* What the exercise asks *
Every line from the one containing "Where should I click to: Toggle" through the end of the listing below goes in the output, exactly and without pictures.

* Record set *
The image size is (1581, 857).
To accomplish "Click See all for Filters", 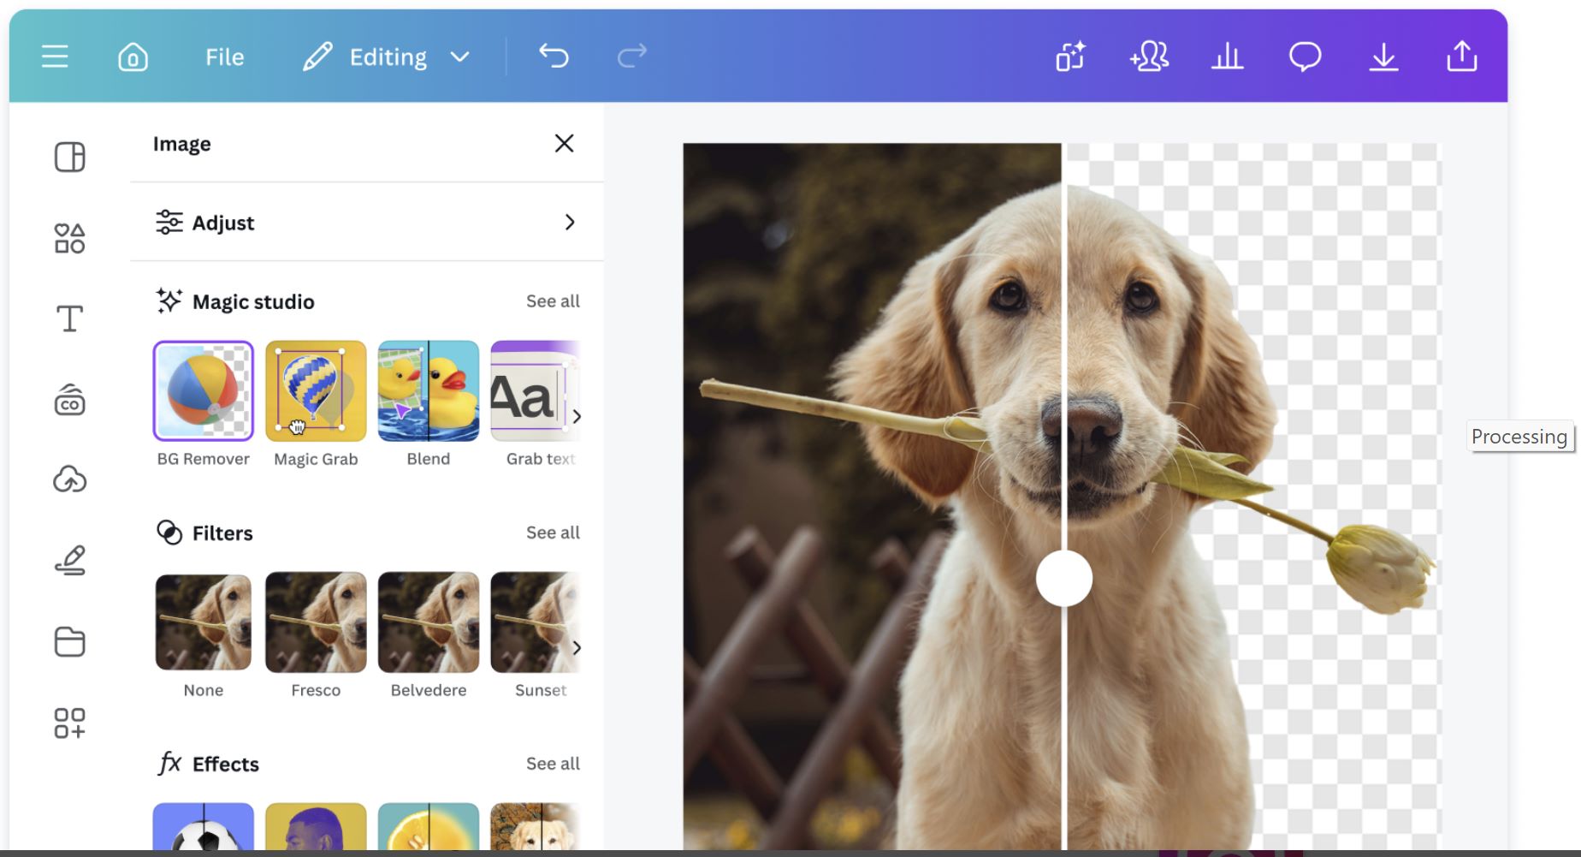I will click(553, 533).
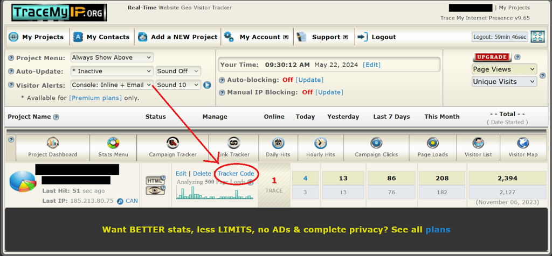Open the Unique Visits dropdown

click(x=504, y=81)
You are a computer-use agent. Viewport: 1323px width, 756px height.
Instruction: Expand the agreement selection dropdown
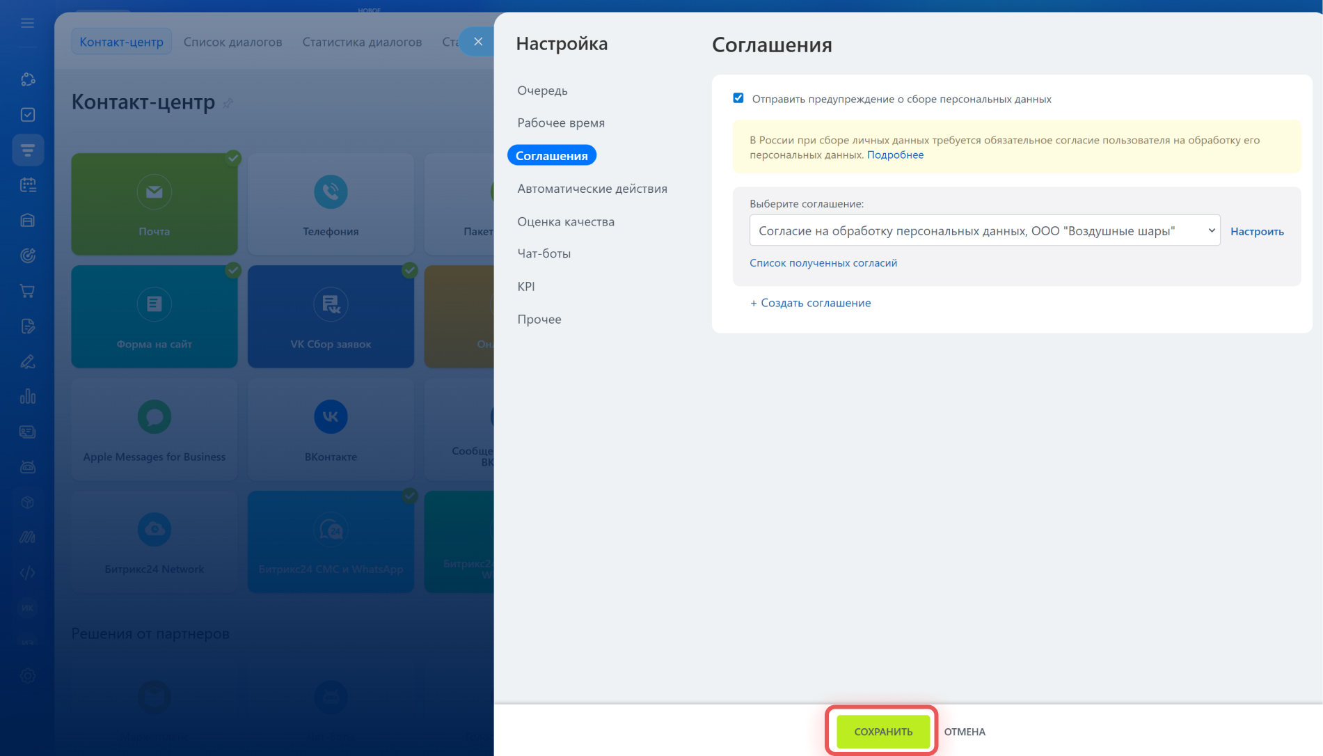click(x=984, y=230)
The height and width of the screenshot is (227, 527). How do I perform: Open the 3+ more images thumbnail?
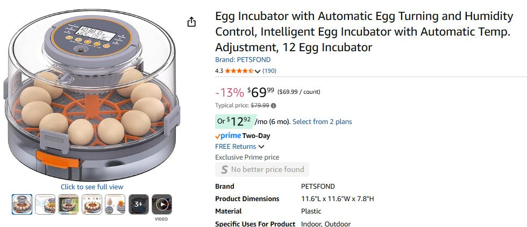(138, 204)
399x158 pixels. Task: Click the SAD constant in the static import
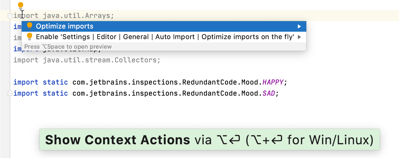269,93
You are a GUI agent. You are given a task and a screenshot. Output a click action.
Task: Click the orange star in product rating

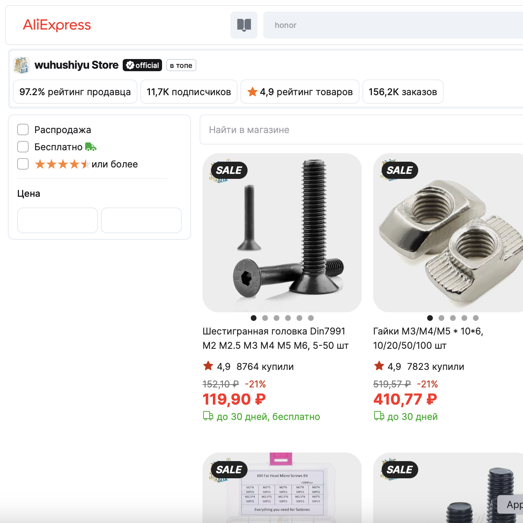253,92
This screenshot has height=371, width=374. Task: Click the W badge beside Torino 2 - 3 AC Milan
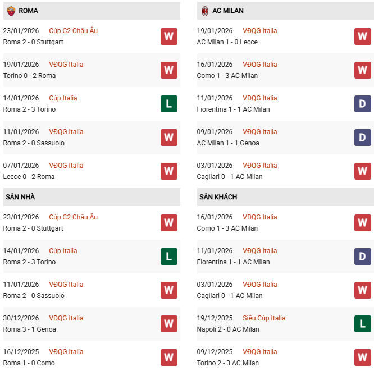click(x=362, y=358)
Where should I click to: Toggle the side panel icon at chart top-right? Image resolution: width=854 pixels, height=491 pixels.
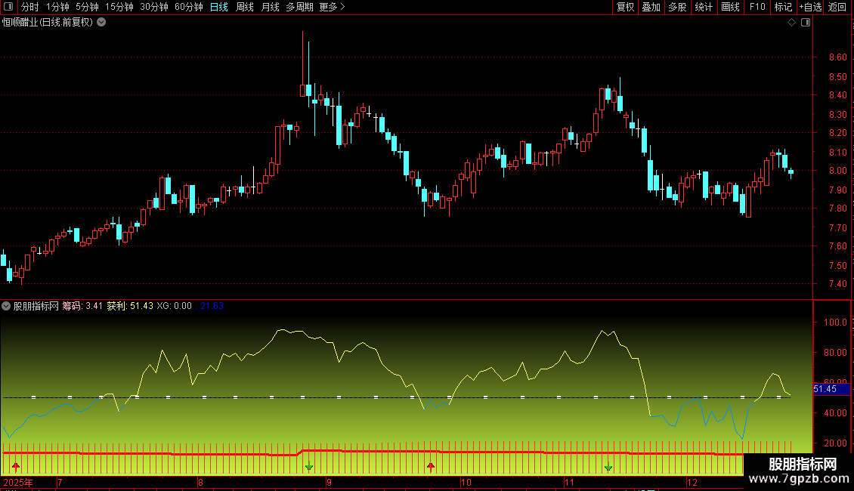[806, 23]
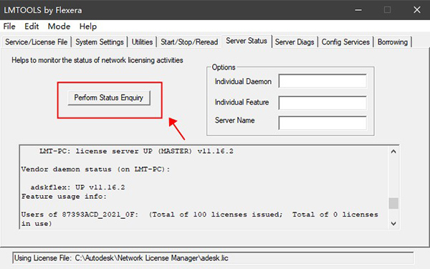
Task: Click the Perform Status Enquiry button
Action: [109, 98]
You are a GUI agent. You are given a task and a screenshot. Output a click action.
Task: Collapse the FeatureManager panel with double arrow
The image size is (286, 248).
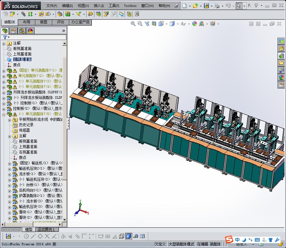[x=63, y=31]
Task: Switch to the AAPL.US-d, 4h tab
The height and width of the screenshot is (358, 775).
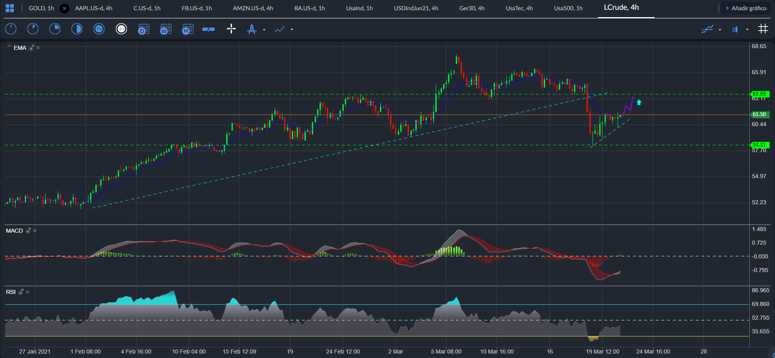Action: coord(94,8)
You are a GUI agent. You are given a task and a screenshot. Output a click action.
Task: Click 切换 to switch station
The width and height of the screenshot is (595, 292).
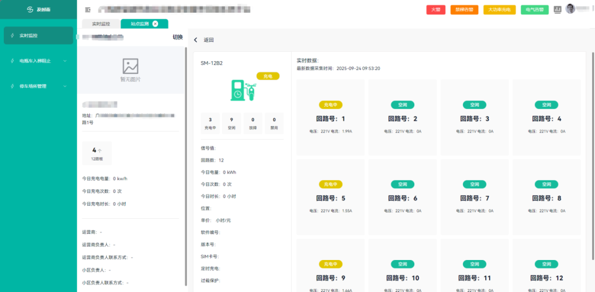177,37
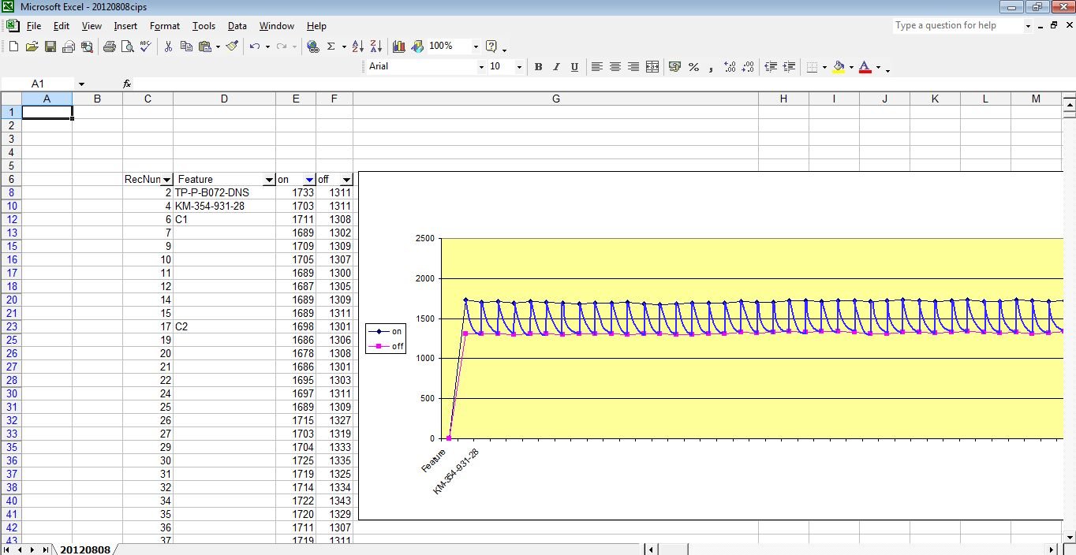Click the Print Preview icon
The width and height of the screenshot is (1076, 555).
click(128, 47)
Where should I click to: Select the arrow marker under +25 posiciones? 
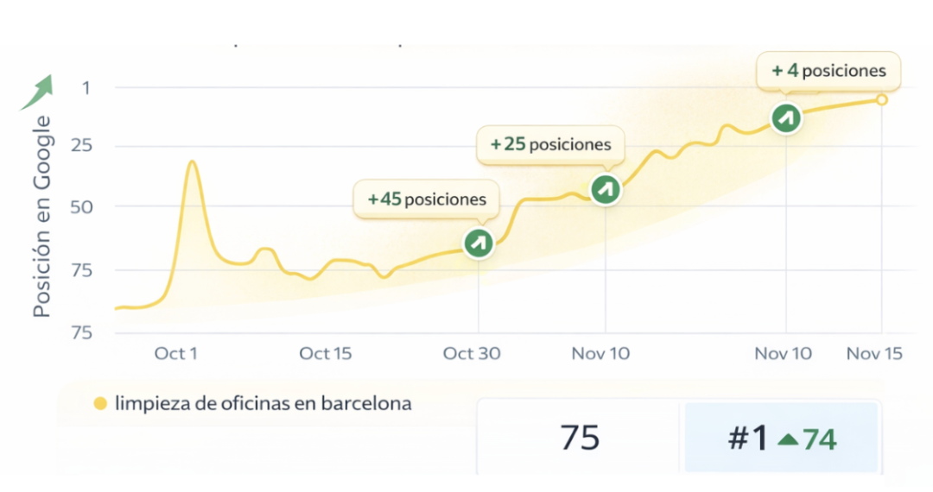[605, 188]
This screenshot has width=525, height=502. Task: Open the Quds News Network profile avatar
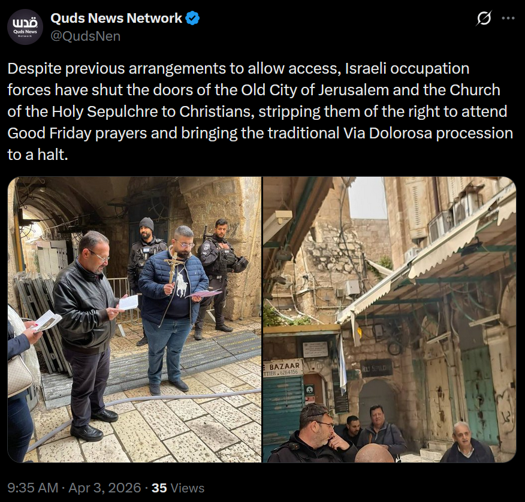(x=25, y=27)
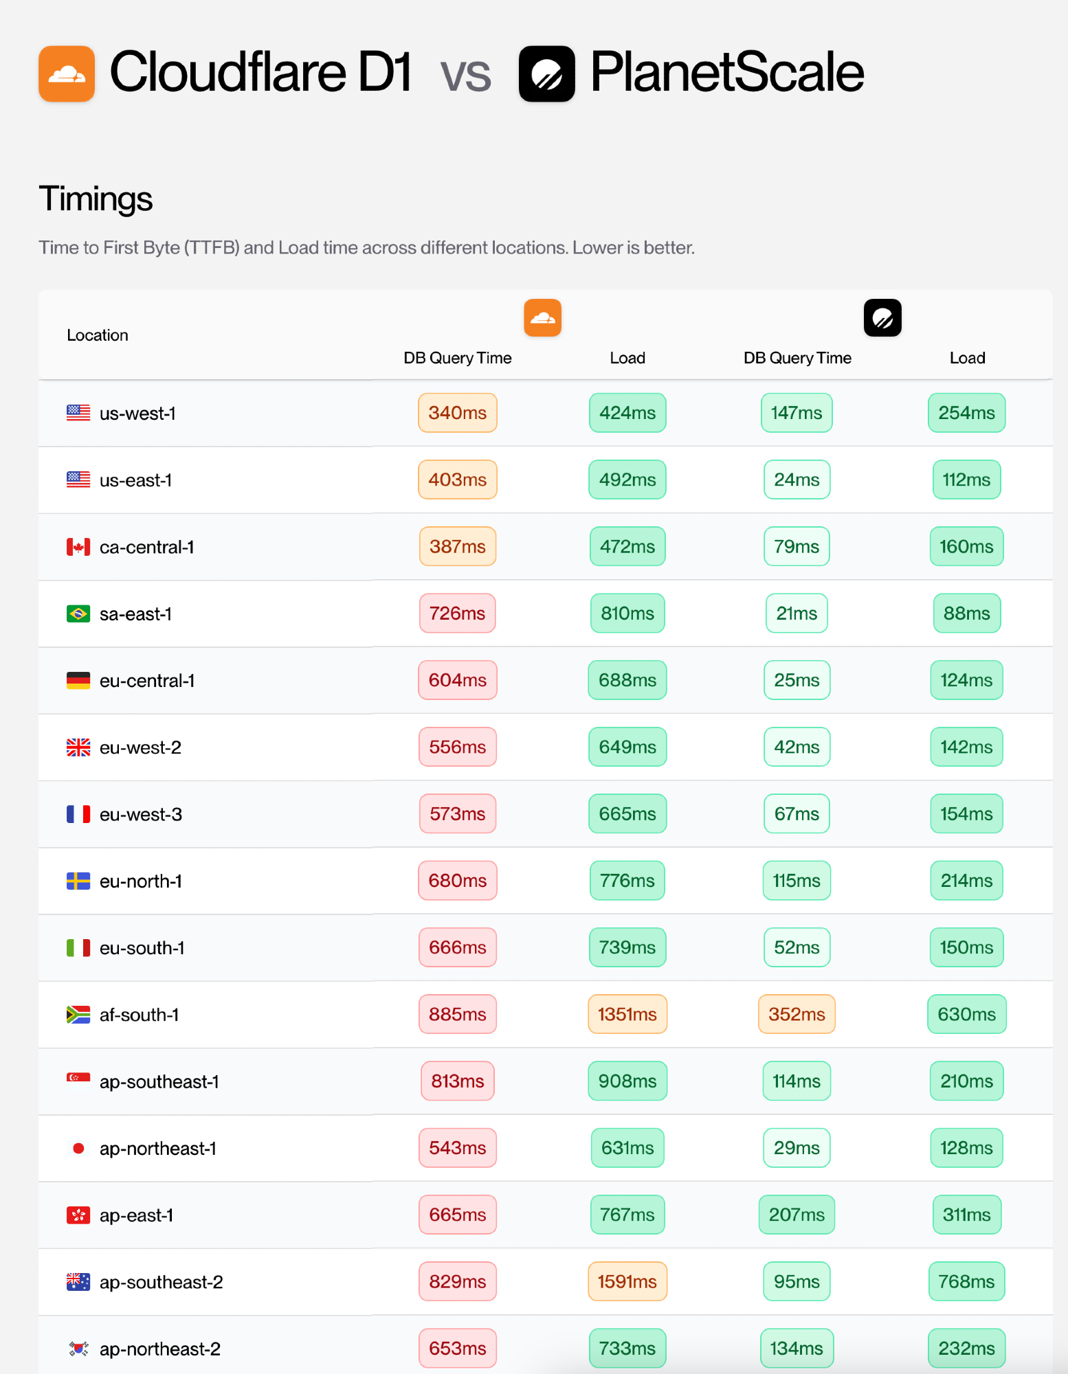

* Problem solution *
Where should I click to: Toggle the side panel icon at chart top-right? Image resolution: width=854 pixels, height=491 pixels.
[806, 23]
Task: Click the Perform Status Enquiry button
Action: [109, 98]
You are a GUI agent. You are given a task and a screenshot. Output a click action.
Task: Collapse the FeatureManager panel with double arrow
The image size is (286, 248).
[x=63, y=31]
Task: Switch to the AAPL.US-d, 4h tab
The height and width of the screenshot is (358, 775).
Action: coord(94,8)
You are a GUI agent. You are given a task and a screenshot. Output a click action.
Task: Click 切换 to switch station
The width and height of the screenshot is (595, 292).
177,37
Click the Print Preview icon
The width and height of the screenshot is (1076, 555).
click(128, 47)
Where should I click to: Select the arrow marker under +25 posiciones? 
[605, 188]
This screenshot has width=525, height=502. Task: Open the Quds News Network profile avatar
(x=25, y=27)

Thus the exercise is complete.